[Collected data entries]
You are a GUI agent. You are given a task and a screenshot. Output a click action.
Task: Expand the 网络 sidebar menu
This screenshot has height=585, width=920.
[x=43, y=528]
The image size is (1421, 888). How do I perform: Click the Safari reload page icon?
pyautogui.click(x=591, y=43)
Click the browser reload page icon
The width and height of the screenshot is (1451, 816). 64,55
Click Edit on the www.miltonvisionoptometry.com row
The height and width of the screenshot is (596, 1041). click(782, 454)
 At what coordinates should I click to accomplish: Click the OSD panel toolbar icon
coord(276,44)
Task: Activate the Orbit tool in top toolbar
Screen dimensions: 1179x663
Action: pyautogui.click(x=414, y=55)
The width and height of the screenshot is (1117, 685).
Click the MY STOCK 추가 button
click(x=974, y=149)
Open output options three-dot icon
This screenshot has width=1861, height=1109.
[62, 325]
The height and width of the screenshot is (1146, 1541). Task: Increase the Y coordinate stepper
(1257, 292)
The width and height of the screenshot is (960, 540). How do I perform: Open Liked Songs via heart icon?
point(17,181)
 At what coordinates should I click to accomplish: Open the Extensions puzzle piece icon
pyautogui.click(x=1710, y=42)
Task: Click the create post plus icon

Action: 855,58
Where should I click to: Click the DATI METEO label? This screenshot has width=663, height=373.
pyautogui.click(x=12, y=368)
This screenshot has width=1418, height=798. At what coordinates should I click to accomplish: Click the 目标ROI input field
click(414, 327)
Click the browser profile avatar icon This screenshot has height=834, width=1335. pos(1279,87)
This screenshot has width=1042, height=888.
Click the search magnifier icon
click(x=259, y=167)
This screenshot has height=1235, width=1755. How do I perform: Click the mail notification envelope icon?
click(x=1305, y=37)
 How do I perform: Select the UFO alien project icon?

● **Your assignment**
Could you set down exactly the lines from the one containing "Task: Click the create post plus icon" through the last line of the records above, both included?

● **Your response**
Task: Click the create post plus icon

Action: 855,58
Where should I click to: Click the DATI METEO label? This screenshot has width=663, height=373.
pyautogui.click(x=12, y=368)
This screenshot has width=1418, height=798. At what coordinates should I click to accomplish: Click the 目标ROI input field
click(414, 327)
Click the browser profile avatar icon This screenshot has height=834, width=1335. pos(1279,87)
This screenshot has width=1042, height=888.
Click the search magnifier icon
click(x=259, y=167)
This screenshot has height=1235, width=1755. How do I perform: Click the mail notification envelope icon?
click(x=1305, y=37)
 How do I perform: Select the UFO alien project icon?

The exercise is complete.